How do you decide when to refinance?

6 Replies

I bought my first house (owner occupied 3 family) last year and starting to wonder if I should refinance it since I bought it using an FHA loan with 3 percent down-payment. Per Zillow it is estimated to be worth an additional 100k right now. I also did some work to it so I know it's worth more. My current rate is 3.25 percent. How do you go about deciding when to refinance? When is it not worth it? Do you use a broker or pick the banks? Or any other useful tips I should know? Thanks in advance.

Originally posted by @Will Gaston :

@John Chace that seems like a great rate. What's your goal in refinancing? 

I would like to get rid of the PMI and eventually switch to a conventional loan instead of FHA. My rates are good right now but there are a lot of fees that come with FHA and trying to decide if the timing is right for the switch.

Also, potentially considering and cash-out refinance for a down-payment on another house (if that's allowed). 

I'd do it to get rid of the PMI. You might be able to get a rate in the 2's. After the refi you can use the extra funds for a DP

Originally posted by @Caleb Brown :

I'd do it to get rid of the PMI. You might be able to get a rate in the 2's. After the refi you can use the extra funds for a DP

Do you recommend going to a broker for the refi or go to different banks myself? Do banks ever pay for the closing cost?

First step is deciding the purpose of refinance. Are you trying to reduce payment, reduce term, reduce fees like removing PMI or get cash out?

Reducing payment can be accomplished three ways:

1. Lower interest rate.

2. Getting rid of PMI.

3. Extending the term back out to 30 years.

If you take cash out, it may actually increase your payment.

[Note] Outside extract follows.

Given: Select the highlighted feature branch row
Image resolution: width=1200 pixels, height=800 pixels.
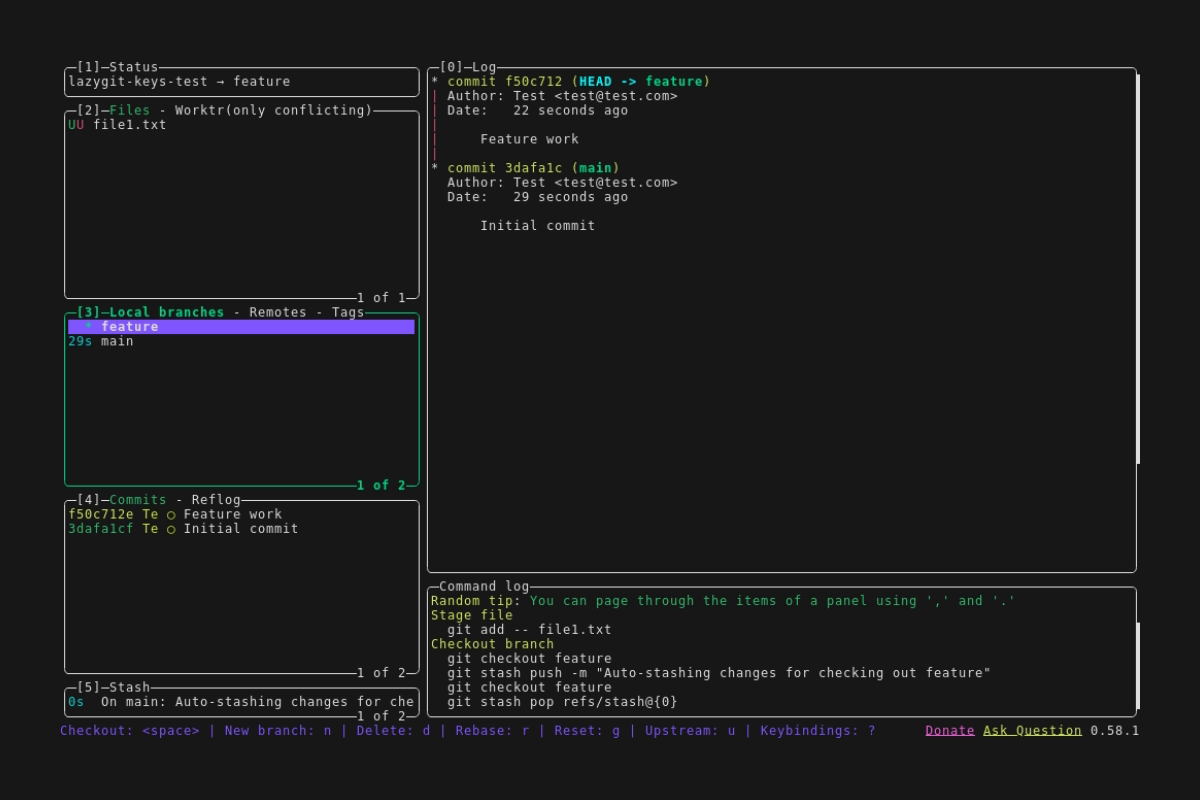Looking at the screenshot, I should tap(240, 327).
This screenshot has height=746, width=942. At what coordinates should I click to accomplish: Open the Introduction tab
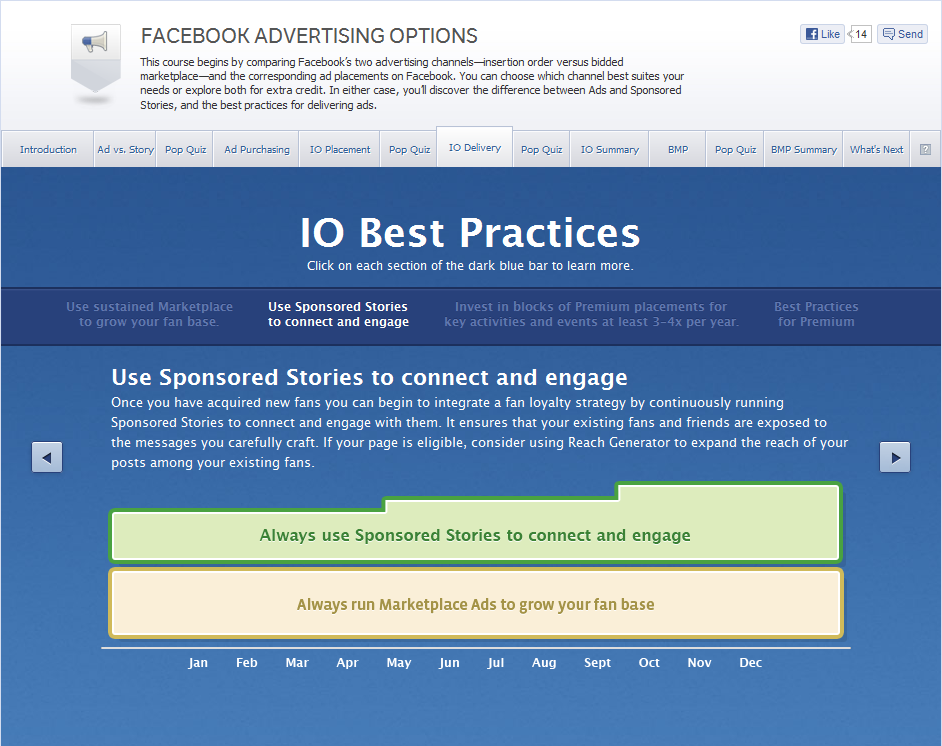point(48,150)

That may be fine if the cash out has a useful purpose.

Some things to be aware of when refinancing:

1. New closing costs could be $3000 to $5000. You just paid these fees a year ago and you will be paying them again. They will be either up front or put into the loan which will increase payment or term. It may not be a problem, but closing costs are sunk fees. That means whether you hold the loan one year or 30 years, the fees are gone. I calculate how long it takes to break even on those fees. I refinanced a few properties in the last year and the payment savings allowed me to break even on fees within 24 months. Since I am holding longer than 24 months, it made sense.

2. The value isn't based on Zillow, but rather the appraisal value. You may think the property appreciated $100K in the last year, but you need comparable sales to support it. Improvements can help justify increase in value. Have a list of improvements you made, with cost ready to share with the appraiser. It is common for properties to not appraise for the expected value, so be prepared for that. The less time since purchasing, the harder it is to see larger appreciation without substantial rehab. This is even partly dependent on "luck of the draw" as far as which appraiser is sent to the job. 

3. It sounds like the property is owner occupied, which will give you preferred options for rates. If you expect to convert the property to a rental in the future, refinancing now may be a good idea.

4. Deductibility of interest follows use. You are only allowed to deduct interest against the property it is used to purchase. Say for example, you take out a new $250,000 loan and $50,000 is used to buy a new investment property. Only the interest on that $50,000 is deductible and it must be against the investment property. It is 50 of 250, so 20% of the interest can be deducted against the new purchase.